The branch I am using is derived from master
.
I am compiling on Ubuntu 20.04
with GCC 10.3.0
TEST(test_reference_counted_pool_exceptions)
in test_shared_message.cpp
"So far i find similar issue triggered by test_indirect_vector.cpp:"
I have also seen that, and seems to be a similar problem, as etl::ivector
is derived from etl::vector_base
.
I have the GCC flags -fsanitize=address,undefined
@jwellbelove I try to minimize reproducible example, so far minimal reproducible looks like this:
#include "unit_test_framework.h"
#include "etl/indirect_vector.h"
template <typename T>
class IIndirectVector
{
protected:
IIndirectVector(etl::ivector<T*>& lookup_, etl::ipool& storage_)
: lookup(lookup_)
, storage(storage_)
{
// lookup_.clear(); // Triggers.
}
#if defined(ETL_POLYMORPHIC_INDIRECT_VECTOR) || defined(ETL_POLYMORPHIC_CONTAINERS)
public:
virtual
#else
protected:
#endif
~IIndirectVector()
{
// lookup.clear(); // Triggers.
storage.available(); // Doesn't trigger.
}
etl::ivector<T*>& lookup;
etl::ipool& storage;
};
template <typename T, const size_t MAX_SIZE>
class TestVector : public IIndirectVector<T>
{
public:
TestVector()
: IIndirectVector<T>(lookup_vector, storage_pool), test(lookup_vector)
{
test.clear(); // Doesn't trigger.
}
etl::vector<T*, 1UL> lookup_vector;
etl::ivector<T*>& test;
etl::pool<T, 1UL> storage_pool;
};
namespace
{
SUITE(test_indirect_vector)
{
struct SetupFixture
{
};
TEST_FIXTURE(SetupFixture, test_default_constructor)
{
etl::vector<int*, 10UL> lookup_vector;
etl::ivector<int*>& lookup = lookup_vector;
lookup.clear(); // Doesn't trigger.
TestVector<int, 1UL> data;
}
};
} // namespace
@jwellbelove I find that ETL_DECLARE_DEBUG_COUNT in base class of vector_base causes problem. Idk why so far. Second version of minimization:
#include "unit_test_framework.h"
#include "etl/debug_count.h"
namespace etl
{
class vector_base1
{
protected:
vector_base1(size_t max_size_)
{
}
virtual ~vector_base1()
{
}
ETL_DECLARE_DEBUG_COUNT // This triggers!
};
template <typename T>
class ivector1 : public etl::vector_base1
{
protected:
ivector1(T* p_buffer_, size_t MAX_SIZE)
: vector_base1(MAX_SIZE)
{
}
~ivector1()
{
}
public:
void clear()
{
}
};
template <typename T, const size_t MAX_SIZE_>
class vector1 : public etl::ivector1<T>
{
public:
vector1()
: etl::ivector1<T>(nullptr /*reinterpret_cast<T*>(&buffer)*/, MAX_SIZE_)
{
}
};
} // namespace etl
template <typename T>
class IIndirectVector
{
protected:
IIndirectVector(etl::vector1<T*, 1>& lookup_)
: lookup(lookup_)
{
// lookup_.clear(); // Triggers.
}
#if defined(ETL_POLYMORPHIC_INDIRECT_VECTOR) || defined(ETL_POLYMORPHIC_CONTAINERS)
public:
virtual
#else
protected:
#endif
~IIndirectVector()
{
lookup.clear(); // Triggers.
}
etl::vector1<T*, 1>& lookup;
};
template <typename T, const size_t MAX_SIZE>
class TestVector : public IIndirectVector<T>
{
public:
TestVector()
: IIndirectVector<T>(lookup_vector)
{
}
etl::vector1<T*, 1UL>
lookup_vector;
};
SUITE(test_indirect_vector)
{
struct SetupFixture
{
};
TEST_FIXTURE(SetupFixture, test_default_constructor)
{
TestVector<int, 1UL> data;
}
};
Thanks for the investigation work. That's really narrowed the issue down.

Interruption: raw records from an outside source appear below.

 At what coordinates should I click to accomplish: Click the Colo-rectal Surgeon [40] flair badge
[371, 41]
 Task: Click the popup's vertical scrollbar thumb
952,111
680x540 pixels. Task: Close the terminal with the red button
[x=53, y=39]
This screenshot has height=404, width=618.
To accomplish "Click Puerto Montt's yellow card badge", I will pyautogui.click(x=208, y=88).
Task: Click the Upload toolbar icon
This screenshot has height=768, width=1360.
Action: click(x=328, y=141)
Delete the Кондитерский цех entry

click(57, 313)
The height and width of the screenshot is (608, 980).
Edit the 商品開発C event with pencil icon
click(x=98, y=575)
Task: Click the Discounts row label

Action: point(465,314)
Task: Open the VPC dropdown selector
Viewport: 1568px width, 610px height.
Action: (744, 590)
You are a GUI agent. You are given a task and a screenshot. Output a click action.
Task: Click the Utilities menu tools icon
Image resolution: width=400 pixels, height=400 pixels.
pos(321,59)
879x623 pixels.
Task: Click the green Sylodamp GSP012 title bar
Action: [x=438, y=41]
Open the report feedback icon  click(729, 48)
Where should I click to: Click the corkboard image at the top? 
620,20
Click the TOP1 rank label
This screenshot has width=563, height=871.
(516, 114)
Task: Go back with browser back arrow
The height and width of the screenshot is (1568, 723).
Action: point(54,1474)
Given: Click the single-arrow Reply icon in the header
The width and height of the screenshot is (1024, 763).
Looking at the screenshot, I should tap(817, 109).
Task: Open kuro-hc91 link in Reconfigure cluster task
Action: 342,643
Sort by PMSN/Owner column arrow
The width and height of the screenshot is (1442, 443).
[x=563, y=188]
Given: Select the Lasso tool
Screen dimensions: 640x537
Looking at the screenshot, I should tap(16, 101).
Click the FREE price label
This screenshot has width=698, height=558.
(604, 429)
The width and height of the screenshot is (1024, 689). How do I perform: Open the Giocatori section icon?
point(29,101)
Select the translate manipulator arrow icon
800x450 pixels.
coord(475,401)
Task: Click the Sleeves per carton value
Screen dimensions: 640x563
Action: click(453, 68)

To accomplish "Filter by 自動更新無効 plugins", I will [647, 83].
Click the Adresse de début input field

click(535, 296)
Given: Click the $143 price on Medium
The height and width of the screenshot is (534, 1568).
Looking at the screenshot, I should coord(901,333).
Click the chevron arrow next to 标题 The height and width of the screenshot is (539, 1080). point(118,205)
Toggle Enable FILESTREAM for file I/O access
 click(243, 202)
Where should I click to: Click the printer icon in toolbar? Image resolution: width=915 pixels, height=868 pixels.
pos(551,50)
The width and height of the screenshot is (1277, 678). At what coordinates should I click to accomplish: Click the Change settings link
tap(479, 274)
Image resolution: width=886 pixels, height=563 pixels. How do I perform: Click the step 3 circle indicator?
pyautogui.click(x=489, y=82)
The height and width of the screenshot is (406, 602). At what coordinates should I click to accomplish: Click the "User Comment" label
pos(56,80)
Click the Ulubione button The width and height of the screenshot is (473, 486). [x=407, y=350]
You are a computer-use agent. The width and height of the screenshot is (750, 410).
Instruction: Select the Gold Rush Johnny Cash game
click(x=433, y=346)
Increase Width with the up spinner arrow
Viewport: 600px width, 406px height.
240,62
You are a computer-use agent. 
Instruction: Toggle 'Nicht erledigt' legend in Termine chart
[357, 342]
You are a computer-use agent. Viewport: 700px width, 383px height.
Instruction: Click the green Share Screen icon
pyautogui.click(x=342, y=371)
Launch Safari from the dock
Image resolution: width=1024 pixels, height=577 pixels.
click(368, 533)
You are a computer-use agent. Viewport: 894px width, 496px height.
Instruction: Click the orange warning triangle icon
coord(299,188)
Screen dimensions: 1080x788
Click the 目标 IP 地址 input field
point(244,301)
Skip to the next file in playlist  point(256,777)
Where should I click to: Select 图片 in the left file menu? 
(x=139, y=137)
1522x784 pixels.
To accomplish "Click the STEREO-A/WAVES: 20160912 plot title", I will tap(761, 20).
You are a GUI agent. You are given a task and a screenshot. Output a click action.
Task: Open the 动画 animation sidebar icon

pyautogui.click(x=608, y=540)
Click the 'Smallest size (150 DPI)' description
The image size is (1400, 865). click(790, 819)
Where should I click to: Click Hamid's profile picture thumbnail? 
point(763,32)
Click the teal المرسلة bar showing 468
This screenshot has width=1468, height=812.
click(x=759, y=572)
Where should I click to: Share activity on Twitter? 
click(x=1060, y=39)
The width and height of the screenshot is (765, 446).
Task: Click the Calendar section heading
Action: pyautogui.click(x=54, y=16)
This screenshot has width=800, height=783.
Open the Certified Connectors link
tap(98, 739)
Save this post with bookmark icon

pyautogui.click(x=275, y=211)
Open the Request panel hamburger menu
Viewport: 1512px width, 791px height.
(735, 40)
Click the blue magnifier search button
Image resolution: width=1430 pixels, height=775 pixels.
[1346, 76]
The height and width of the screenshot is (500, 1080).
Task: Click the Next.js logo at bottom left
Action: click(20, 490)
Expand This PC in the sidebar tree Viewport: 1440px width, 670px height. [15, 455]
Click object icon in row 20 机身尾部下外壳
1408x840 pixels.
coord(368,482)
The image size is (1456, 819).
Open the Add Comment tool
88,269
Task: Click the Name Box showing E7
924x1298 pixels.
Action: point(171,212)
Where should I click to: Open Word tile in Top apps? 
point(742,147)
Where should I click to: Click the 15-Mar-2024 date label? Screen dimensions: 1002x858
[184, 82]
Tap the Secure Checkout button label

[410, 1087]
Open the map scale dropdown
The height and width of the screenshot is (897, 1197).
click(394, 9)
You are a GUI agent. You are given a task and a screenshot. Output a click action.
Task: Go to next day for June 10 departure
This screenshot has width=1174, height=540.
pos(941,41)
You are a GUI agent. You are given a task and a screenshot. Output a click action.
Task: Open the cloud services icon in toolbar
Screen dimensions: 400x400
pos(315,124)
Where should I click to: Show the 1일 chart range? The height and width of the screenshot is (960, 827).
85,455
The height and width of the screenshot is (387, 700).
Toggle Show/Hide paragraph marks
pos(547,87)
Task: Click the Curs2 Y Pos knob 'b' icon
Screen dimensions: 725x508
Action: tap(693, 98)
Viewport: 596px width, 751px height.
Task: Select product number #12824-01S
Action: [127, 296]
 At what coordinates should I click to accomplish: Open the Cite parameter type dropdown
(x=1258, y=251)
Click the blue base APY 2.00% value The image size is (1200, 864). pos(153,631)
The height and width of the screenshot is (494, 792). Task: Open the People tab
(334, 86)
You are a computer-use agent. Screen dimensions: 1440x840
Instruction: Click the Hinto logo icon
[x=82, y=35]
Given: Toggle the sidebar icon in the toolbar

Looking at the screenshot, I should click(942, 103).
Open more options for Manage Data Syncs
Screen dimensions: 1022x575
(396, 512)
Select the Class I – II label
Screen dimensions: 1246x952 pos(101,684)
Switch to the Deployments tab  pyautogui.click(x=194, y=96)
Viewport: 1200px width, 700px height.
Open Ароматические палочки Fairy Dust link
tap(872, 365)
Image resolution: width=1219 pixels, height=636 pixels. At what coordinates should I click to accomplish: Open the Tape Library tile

@jwellbelove what is interesting, if i replace debug_count with copy-paste definition, and just rename it to debug_count1 - issue disappear. Does main library build into lib and linked to tests, or it's just header only representation used in tests?
Edit: maybe i was wrong, will post final edition some time later.
@jwellbelove here is reproducible and you can check different ideas with different compilers. https://godbolt.org/z/aKqxWTj8K
@jwellbelove okay, i think, i found it. Not working: https://godbolt.org/z/q1jqKov4M Working: https://godbolt.org/z/vhnrGrM3q
So basically problem setup is here: https://github.com/ETLCPP/etl/blob/5468eb659c8b4ecdb3d08e8b8f0442c5a2549a48/include/etl/indirect_vector.h#L1422-L1426
And problem itself is here: https://github.com/ETLCPP/etl/blob/5468eb659c8b4ecdb3d08e8b8f0442c5a2549a48/include/etl/indirect_vector.h#L1321-L1324
And problem is in order of field initialization:
Initialization order
The order of member initializes in the list is irrelevant: the actual order of initialization is as follows:
1) If the constructor is for the most-derived class, virtual bases are initialized in the order in which they appear in depth-first left-to-right traversal of the base class declarations (left-to-right refers to the appearance in base-specifier lists)
2) Then, direct bases are initialized in left-to-right order as they appear in this class's base-specifier list
3) Then, non-static data member are initialized in order of declaration in the class definition.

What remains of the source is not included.